Work to do ::
Retype the lines of the records exactly, starting with the first line and going on through the line that contains "Task: Click red 上一版 button below newspaper".

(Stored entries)
________

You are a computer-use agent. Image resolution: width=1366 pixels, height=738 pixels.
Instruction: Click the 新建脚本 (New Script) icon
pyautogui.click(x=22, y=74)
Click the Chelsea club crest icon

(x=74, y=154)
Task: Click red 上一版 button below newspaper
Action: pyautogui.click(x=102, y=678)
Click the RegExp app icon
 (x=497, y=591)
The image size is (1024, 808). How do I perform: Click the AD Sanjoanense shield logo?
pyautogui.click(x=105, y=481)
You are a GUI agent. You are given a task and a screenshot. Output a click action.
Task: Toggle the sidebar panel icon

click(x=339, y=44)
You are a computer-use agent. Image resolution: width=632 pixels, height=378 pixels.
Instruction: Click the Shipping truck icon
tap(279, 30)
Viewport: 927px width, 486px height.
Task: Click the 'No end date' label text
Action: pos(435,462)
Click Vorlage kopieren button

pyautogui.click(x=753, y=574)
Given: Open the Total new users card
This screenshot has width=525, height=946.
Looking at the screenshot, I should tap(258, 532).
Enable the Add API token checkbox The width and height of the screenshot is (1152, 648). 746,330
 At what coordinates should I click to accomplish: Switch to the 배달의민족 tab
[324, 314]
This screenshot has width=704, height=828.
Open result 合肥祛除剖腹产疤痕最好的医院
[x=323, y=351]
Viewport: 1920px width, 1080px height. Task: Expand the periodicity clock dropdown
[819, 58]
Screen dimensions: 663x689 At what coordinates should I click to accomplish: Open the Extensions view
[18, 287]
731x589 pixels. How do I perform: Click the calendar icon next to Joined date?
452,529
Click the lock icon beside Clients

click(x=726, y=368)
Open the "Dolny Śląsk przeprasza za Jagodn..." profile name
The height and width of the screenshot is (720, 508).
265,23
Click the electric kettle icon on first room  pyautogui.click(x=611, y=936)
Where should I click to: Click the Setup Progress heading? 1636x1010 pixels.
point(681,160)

________

Answer to this exercise ::
You are a computer-use agent. Image resolution: width=1366 pixels, height=738 pixels.
Instruction: Click the 新建脚本 (New Script) icon
pyautogui.click(x=22, y=74)
Click the Chelsea club crest icon

(x=74, y=154)
Task: Click red 上一版 button below newspaper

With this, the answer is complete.